Cientos de galpones de ambientes controlados fueron levantados en los campos de las provincias argentinas de mayor tradición avícola, como Entre Ríos y Buenos Aires. ¿Y qué, si la energía era regalada? Ah, y la informalidad, que no es poca, ayudaba a conseguir pollitas y pollitos de un día a buen precio.

El recreo se acabó y toca pagar por la fiesta. Se liberaron las retenciones y el precio de los granos se equiparó al mercado global. Las tarifas energéticas y la nafta (como le dicen allá a la gasolina) se sinceraron, aunque no del todo. Podría ser más, pero el actual gobierno, tan responsable como impopular, quiere terminar su periodo y tal vez ir por la reelección.

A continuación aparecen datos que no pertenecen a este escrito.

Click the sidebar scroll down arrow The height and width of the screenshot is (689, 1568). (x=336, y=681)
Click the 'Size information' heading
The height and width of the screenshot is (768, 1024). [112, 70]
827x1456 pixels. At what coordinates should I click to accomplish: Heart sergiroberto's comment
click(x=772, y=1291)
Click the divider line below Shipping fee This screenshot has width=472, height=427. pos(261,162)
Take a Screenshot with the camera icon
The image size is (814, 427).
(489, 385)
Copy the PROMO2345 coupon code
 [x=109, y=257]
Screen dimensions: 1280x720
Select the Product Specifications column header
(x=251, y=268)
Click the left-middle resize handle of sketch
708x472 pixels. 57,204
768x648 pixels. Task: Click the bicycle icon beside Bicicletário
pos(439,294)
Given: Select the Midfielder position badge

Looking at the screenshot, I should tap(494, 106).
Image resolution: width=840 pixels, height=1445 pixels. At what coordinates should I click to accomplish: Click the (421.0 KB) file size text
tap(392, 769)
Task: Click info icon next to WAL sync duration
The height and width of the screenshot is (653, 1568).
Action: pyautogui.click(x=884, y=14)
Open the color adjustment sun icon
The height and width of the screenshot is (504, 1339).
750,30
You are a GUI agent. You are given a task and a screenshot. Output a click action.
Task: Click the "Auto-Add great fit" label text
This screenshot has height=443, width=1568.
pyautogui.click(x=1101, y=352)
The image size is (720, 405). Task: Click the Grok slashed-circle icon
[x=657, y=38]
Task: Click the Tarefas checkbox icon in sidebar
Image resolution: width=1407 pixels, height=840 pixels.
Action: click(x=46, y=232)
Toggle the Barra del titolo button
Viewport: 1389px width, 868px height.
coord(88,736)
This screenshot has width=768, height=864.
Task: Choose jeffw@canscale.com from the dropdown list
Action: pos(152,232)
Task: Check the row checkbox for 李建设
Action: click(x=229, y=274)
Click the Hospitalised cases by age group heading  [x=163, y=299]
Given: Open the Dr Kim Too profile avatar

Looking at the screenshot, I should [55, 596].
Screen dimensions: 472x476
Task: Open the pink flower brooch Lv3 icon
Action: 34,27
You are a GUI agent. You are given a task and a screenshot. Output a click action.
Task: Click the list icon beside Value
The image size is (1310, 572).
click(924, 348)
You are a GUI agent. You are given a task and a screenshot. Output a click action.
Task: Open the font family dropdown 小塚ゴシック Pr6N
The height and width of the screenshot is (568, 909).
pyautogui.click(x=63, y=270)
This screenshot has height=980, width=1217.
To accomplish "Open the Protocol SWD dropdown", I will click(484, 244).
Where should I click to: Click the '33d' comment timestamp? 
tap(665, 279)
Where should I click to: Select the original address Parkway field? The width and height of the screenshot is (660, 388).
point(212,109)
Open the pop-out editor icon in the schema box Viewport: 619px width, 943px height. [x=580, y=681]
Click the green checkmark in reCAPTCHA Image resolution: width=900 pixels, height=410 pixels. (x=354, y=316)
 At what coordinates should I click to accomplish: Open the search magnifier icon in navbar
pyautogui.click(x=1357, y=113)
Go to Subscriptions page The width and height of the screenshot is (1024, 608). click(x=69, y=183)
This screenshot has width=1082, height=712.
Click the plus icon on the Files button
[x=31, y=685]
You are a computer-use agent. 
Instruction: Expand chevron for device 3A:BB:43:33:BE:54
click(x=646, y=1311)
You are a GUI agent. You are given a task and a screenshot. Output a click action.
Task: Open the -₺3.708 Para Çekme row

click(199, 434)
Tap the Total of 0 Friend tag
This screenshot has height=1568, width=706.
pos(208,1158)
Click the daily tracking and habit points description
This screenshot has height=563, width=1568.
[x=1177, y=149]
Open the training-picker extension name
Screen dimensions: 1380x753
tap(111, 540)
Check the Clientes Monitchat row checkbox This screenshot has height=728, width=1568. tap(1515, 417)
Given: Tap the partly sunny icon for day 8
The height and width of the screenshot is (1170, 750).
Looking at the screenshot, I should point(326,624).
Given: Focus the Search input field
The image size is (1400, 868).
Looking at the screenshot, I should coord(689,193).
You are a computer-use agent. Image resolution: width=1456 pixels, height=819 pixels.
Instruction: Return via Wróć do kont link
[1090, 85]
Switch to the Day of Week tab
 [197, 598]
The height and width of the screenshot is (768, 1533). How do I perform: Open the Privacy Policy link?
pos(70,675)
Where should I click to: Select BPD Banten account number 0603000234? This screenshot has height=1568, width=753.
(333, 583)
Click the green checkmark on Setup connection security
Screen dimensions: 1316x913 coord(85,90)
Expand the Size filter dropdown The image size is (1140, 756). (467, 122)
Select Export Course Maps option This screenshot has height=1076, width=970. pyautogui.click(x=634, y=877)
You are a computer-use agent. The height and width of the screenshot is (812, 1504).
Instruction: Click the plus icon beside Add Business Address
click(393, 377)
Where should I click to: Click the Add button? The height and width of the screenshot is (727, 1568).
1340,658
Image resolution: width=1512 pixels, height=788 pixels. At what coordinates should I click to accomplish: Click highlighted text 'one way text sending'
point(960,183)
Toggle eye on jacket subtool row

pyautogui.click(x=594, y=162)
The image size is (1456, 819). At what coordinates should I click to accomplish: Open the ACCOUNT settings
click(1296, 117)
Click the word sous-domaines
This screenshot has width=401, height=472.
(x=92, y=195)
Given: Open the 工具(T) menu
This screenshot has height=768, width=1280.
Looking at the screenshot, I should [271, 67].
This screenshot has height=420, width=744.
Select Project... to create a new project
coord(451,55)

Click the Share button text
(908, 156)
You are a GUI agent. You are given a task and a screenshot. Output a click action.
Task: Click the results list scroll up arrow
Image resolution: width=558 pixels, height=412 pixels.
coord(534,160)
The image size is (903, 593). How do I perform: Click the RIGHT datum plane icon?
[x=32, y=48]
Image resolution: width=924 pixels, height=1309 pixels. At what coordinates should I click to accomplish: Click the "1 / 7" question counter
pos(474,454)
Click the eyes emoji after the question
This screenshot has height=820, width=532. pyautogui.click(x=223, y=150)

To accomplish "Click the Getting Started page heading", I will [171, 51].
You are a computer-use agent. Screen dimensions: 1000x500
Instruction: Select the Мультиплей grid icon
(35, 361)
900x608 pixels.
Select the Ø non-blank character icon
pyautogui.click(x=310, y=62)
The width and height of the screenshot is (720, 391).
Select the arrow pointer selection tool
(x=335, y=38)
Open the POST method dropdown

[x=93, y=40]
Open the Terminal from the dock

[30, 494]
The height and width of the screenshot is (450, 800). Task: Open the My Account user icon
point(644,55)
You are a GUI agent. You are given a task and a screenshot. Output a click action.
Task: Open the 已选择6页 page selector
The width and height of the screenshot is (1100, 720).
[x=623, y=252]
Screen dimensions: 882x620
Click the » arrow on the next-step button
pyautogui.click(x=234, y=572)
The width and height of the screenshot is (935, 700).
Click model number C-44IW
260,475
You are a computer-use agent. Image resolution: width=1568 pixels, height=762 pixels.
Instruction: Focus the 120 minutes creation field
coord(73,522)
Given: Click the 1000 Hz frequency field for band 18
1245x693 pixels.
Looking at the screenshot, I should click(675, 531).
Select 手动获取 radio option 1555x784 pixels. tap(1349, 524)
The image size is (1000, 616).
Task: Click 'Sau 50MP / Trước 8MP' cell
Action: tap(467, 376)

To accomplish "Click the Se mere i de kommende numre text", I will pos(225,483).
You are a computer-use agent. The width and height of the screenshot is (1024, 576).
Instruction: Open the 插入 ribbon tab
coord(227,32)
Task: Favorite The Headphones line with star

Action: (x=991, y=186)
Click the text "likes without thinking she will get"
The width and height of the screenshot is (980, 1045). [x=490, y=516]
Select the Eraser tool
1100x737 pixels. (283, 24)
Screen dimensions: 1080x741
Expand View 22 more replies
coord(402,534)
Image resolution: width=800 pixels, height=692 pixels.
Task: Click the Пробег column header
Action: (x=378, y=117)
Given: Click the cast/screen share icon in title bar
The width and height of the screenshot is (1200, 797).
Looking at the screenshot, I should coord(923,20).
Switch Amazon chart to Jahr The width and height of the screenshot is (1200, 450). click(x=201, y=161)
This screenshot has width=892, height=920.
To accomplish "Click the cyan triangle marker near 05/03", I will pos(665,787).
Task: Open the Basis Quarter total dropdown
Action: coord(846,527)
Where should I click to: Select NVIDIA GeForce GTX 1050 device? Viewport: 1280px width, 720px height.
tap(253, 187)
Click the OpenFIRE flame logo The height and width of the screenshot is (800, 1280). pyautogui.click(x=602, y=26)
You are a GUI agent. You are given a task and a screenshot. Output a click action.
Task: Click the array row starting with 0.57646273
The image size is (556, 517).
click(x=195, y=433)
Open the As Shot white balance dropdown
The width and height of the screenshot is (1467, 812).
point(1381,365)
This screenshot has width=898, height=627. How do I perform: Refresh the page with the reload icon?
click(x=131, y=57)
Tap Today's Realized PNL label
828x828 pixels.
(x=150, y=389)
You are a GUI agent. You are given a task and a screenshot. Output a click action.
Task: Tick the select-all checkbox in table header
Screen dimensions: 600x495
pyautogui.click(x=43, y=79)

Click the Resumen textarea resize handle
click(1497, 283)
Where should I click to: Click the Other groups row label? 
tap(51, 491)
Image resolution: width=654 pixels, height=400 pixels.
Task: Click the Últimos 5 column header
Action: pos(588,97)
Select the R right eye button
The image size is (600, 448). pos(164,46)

Las cuentas son ahora las que son. Por lo menos en huevo, la mitad de la producción se hace hoy en ambientes controlados. Argentina está reencontrando el camino de la realidad económica y eso cuesta. Se racionalizará la producción, y los precios del pollo y el huevo subirán; eso se espera.

“Sé que las cosas están costando lo que deben costar, pero después de ver la factura de la luz, ahora quisiera ponerle dinamita a mi nuevo galpón, para que tenga una ventilación natural”, me comenta un productor, con ese ácido sentido del humor de los argentinos.